* **ИСХОДНЫЙ ДОКУМЕНТ**
- - -

Владимирова Н. Б., Романова Г. А.
Любимцы Мельпомены: В. Каратыгин, П. Мочалов.
СПб., 1999
Это все Белинский. Это его проделки. Это он сочинил силой влюбленного разума мираж под названием «Мочалов в роли Гамлета». Обычно считается, что любят сердцем, рассудку и разуму вопреки. Нет, не так любят великие театральные критики: они любят умом или же тем, что называется «дух», и, ведомые влюбленным духом, делают невозможное, переводя сценическое создание на литературный язык и создавая таким образом перл словесности. Белинский приказал современникам любить Мочалова. Современники охотно повиновались. Белинский ввел в моду бесконечное хождение на один и тот же спектакль с целью воспроизводства любовного восторга. Белинский заставил убойное количество читателей ходить на этот спектакль даже тогда, когда кости несчастного трагика истлели в могиле, ходить спустя тридцать, пятьдесят, сто, сто пятьдесят лет! Ходить вместе с ним. Ждать, когда же Он, наконец, появится. Как Он на этот раз прошепчет: «Башмаков еще не износила…». Как вскрикнет: «Офелия, ступай в монастырь!».

- - -

* **ПРЕДОСТАВЛЕННЫЕ СВЕДЕНИЯ**
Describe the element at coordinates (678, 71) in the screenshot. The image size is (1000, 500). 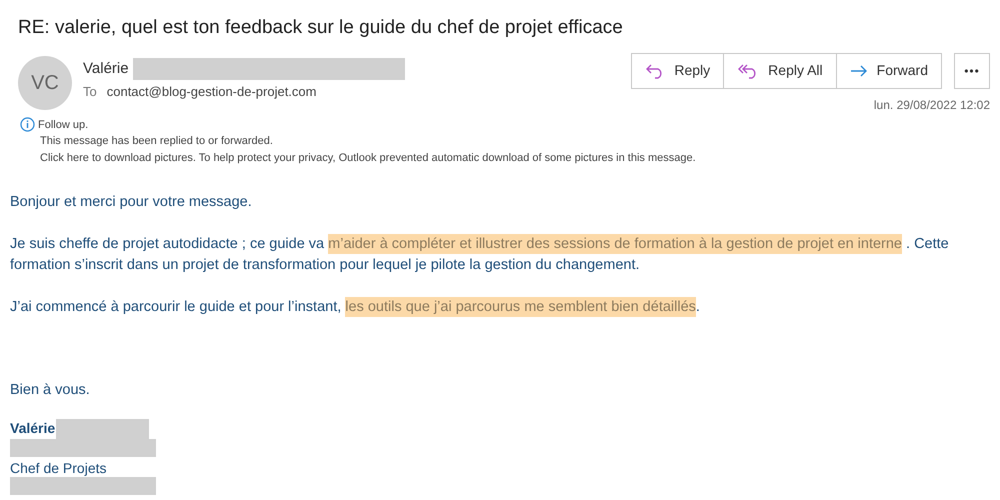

- - -

* **ЗАДАНИЕ**
Как в исходном документе назван мираж, который сочинил Белинский?

* **ОТВЕТ НА ЗАДАНИЕ**
«Мочалов в роли Гамлета».